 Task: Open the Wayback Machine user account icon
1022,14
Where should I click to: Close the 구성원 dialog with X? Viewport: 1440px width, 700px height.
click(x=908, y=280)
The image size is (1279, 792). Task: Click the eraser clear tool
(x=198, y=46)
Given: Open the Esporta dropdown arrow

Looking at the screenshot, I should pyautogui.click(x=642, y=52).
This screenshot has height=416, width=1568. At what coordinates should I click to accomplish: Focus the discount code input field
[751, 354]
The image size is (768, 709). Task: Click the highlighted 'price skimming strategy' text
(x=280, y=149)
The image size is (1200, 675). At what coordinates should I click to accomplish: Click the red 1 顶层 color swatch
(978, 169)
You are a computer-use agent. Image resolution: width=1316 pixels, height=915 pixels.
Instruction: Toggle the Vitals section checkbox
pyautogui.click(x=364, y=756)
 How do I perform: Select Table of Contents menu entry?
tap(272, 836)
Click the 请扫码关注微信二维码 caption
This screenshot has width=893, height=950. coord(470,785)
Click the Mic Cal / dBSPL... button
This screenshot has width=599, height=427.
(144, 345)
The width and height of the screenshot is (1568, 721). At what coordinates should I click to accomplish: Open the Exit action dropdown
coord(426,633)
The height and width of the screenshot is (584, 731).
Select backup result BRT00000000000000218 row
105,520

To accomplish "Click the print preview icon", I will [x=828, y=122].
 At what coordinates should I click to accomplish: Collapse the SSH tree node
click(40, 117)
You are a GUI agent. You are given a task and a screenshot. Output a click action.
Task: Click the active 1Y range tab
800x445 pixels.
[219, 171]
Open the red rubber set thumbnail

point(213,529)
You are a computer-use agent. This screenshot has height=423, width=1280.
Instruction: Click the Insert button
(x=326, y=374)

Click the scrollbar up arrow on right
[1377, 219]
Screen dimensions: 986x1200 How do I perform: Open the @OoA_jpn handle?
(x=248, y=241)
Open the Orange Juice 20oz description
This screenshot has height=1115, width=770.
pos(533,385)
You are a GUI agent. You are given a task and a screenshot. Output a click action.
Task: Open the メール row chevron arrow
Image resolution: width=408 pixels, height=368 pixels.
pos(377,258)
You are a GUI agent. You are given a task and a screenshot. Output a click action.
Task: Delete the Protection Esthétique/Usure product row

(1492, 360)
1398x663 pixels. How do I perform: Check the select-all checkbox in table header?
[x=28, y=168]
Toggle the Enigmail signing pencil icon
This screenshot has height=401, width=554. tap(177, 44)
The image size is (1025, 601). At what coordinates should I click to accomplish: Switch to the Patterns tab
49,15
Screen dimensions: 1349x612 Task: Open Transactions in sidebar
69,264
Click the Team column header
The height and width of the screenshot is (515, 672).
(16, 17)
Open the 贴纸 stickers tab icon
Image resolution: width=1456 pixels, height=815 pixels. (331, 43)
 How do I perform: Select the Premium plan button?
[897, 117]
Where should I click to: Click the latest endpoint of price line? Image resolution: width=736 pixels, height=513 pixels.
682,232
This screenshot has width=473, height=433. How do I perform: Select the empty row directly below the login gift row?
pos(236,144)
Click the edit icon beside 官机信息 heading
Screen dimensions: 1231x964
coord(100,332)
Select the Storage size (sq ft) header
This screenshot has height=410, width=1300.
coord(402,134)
===
Your task is to copy every record exactly.

 Task: Open the Wayback Machine user account icon
1022,14
Where should I click to: Close the 구성원 dialog with X? Viewport: 1440px width, 700px height.
click(x=908, y=280)
The image size is (1279, 792). Task: Click the eraser clear tool
(x=198, y=46)
Given: Open the Esporta dropdown arrow

Looking at the screenshot, I should pyautogui.click(x=642, y=52).
This screenshot has height=416, width=1568. At what coordinates should I click to accomplish: Focus the discount code input field
[751, 354]
The image size is (768, 709). Task: Click the highlighted 'price skimming strategy' text
(x=280, y=149)
The image size is (1200, 675). At what coordinates should I click to accomplish: Click the red 1 顶层 color swatch
(978, 169)
You are a computer-use agent. Image resolution: width=1316 pixels, height=915 pixels.
Instruction: Toggle the Vitals section checkbox
pyautogui.click(x=364, y=756)
 How do I perform: Select Table of Contents menu entry?
tap(272, 836)
Click the 请扫码关注微信二维码 caption
This screenshot has width=893, height=950. coord(470,785)
Click the Mic Cal / dBSPL... button
This screenshot has width=599, height=427.
(144, 345)
The width and height of the screenshot is (1568, 721). At what coordinates should I click to accomplish: Open the Exit action dropdown
coord(426,633)
The height and width of the screenshot is (584, 731).
Select backup result BRT00000000000000218 row
105,520

To accomplish "Click the print preview icon", I will [x=828, y=122].
 At what coordinates should I click to accomplish: Collapse the SSH tree node
click(40, 117)
You are a GUI agent. You are given a task and a screenshot. Output a click action.
Task: Click the active 1Y range tab
800x445 pixels.
[219, 171]
Open the red rubber set thumbnail

point(213,529)
You are a computer-use agent. This screenshot has height=423, width=1280.
Instruction: Click the Insert button
(x=326, y=374)

Click the scrollbar up arrow on right
[1377, 219]
Screen dimensions: 986x1200 How do I perform: Open the @OoA_jpn handle?
(x=248, y=241)
Open the Orange Juice 20oz description
This screenshot has height=1115, width=770.
pos(533,385)
You are a GUI agent. You are given a task and a screenshot. Output a click action.
Task: Open the メール row chevron arrow
Image resolution: width=408 pixels, height=368 pixels.
pos(377,258)
You are a GUI agent. You are given a task and a screenshot. Output a click action.
Task: Delete the Protection Esthétique/Usure product row

(1492, 360)
1398x663 pixels. How do I perform: Check the select-all checkbox in table header?
[x=28, y=168]
Toggle the Enigmail signing pencil icon
This screenshot has height=401, width=554. tap(177, 44)
The image size is (1025, 601). At what coordinates should I click to accomplish: Switch to the Patterns tab
49,15
Screen dimensions: 1349x612 Task: Open Transactions in sidebar
69,264
Click the Team column header
The height and width of the screenshot is (515, 672).
(16, 17)
Open the 贴纸 stickers tab icon
Image resolution: width=1456 pixels, height=815 pixels. (331, 43)
 How do I perform: Select the Premium plan button?
[897, 117]
Where should I click to: Click the latest endpoint of price line? Image resolution: width=736 pixels, height=513 pixels.
682,232
This screenshot has width=473, height=433. How do I perform: Select the empty row directly below the login gift row?
pos(236,144)
Click the edit icon beside 官机信息 heading
Screen dimensions: 1231x964
coord(100,332)
Select the Storage size (sq ft) header
This screenshot has height=410, width=1300.
coord(402,134)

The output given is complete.